No. 203 Squadron RAF was originally formed as No. 3 Squadron Royal Naval Air Service.  It was renumbered No. 203 when the Royal Air Force was formed on 1 April 1918.

History

First World War
The squadron can be traced to The Eastchurch Squadron, which formed Eastchurch in February 1914. After mobilisation at the start of WWI it was renamed No.3 Wing RNAS, and then later as No.3 (Naval) Squadron. In March 1915, the squadron, under the command of Commander Charles Samson, moved to the island of Tenedos, and began operating 18 aircraft in support of the Gallipoli Campaign. In the first weeks of the campaign they took over 700 photographs of the peninsula, and conducted other ground support tasks including spotting for naval gunfire, and reporting the movements of Ottoman troops. On 21 June 1915, the squadron became No. 3 Wing RNAS and was moved to Imbros. On 19 November, during a raid against a railway junction near the Maritsa River in Bulgaria, Squadron Commander Richard Bell Davies won the Victoria Cross for landing to rescue a pilot who had been shot down, in the face of intense enemy fire. The squadron returned to the UK at the end of 1915, and was disbanded.

» EXERCISE BRIEF
Please reproduce the part of the squadron history that begins with "No. 203 Squadron" and stops after "1 April 1918.".

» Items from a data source

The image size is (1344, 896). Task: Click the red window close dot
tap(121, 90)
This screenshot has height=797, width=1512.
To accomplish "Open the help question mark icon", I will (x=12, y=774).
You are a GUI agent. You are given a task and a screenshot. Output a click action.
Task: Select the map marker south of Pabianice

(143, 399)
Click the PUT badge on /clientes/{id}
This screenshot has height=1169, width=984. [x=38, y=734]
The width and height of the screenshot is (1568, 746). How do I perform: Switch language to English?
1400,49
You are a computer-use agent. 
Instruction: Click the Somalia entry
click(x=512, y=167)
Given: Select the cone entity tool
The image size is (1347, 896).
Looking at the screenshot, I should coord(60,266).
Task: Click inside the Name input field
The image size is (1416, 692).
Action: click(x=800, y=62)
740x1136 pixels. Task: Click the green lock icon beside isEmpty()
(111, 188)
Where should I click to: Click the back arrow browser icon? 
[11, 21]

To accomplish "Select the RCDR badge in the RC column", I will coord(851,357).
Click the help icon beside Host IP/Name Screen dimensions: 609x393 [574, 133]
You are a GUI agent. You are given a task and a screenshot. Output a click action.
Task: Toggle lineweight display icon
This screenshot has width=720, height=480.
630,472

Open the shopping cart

» FULL RESPONSE
No. 203 Squadron RAF was originally formed as No. 3 Squadron Royal Naval Air Service.  It was renumbered No. 203 when the Royal Air Force was formed on 1 April 1918.